@FallenApple , There is no statistical procedure that can prove a cause-effect relationship. That is up to the subject matter expert. Statistics is a general numerical process that knows nothing about the physics, chemistry, genetics, etc. that would imply cause-effect. It only knows what tends to go together, not what caused what.
That being said, there is often a timing between two variables that time series analysis can identify. That might imply that the first effect caused the later effect, but not necessarily. It would be up to the subject matter expert to determine if the timing meant anything.
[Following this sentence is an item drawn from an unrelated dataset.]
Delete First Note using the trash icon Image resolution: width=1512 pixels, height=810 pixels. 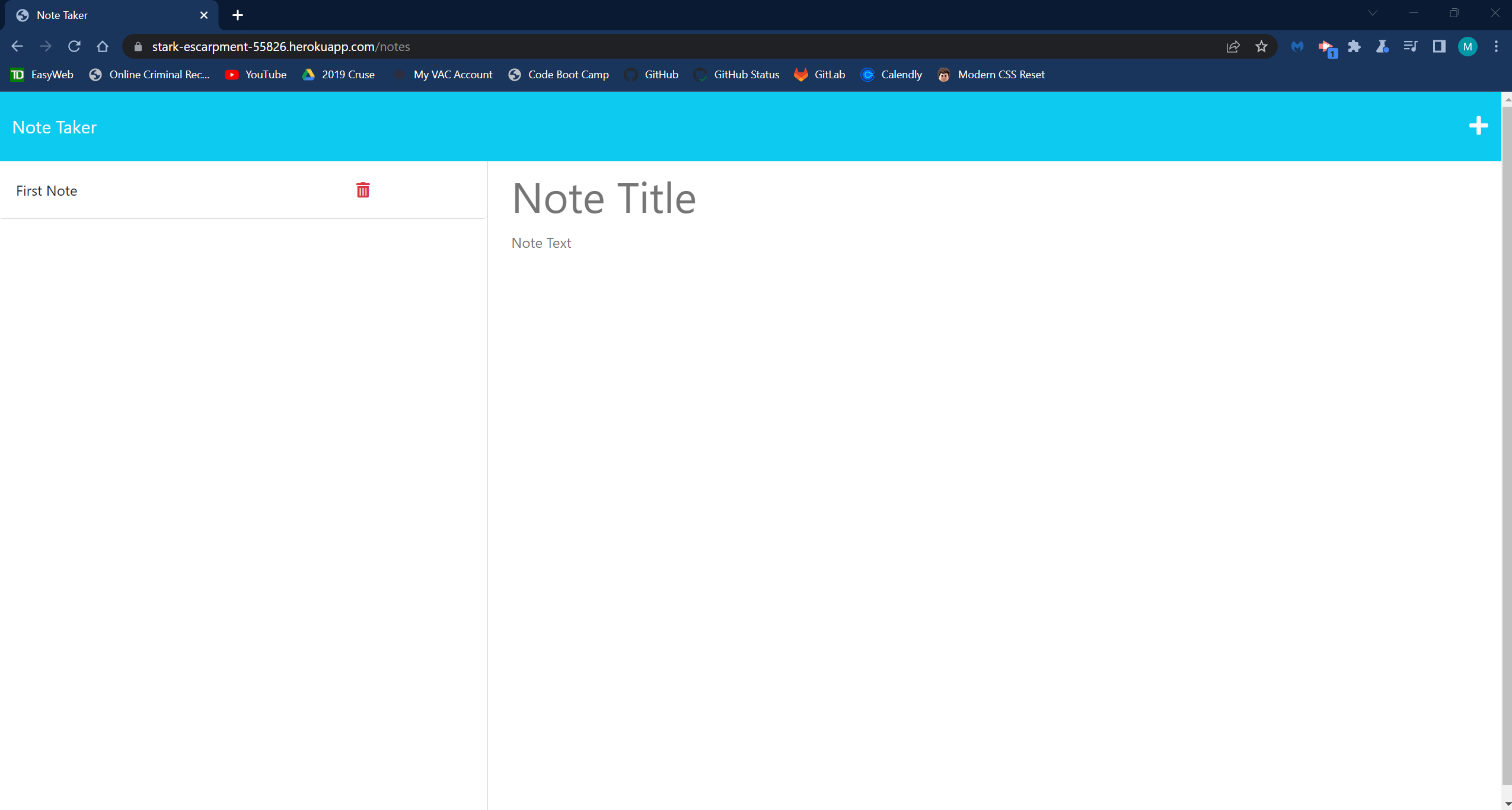tap(362, 190)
Consider your example of weight => diabetes => high blood pressure. There may be a stronger statistical correlation between weight and blood pressure, or there might be a stronger correlation between diabetes and blood pressure. A statistical process will pick the stronger correlating variable and will not, on its own, account for any physics or logic that makes you prefer weight to diabetes. It would be up to you, as a subject mater expert, to remove diabetes from the list of independent variables and re-run the statistical analysis without it. Of course, you have the problem that there are mixed cases -- some where weight caused the high blood pressure and others where there is no weight problem but diabetes still occurred and caused high blood pressure. So by eliminating diabetes from the model, you can expect to get a weaker predictor of high blood pressure based only on weight.
The bottom line is that you, as the subject matter expert, will have to make those decisions and see what the resulting statistical models are. You can not avoid that by leaving it up to a statistical procedure.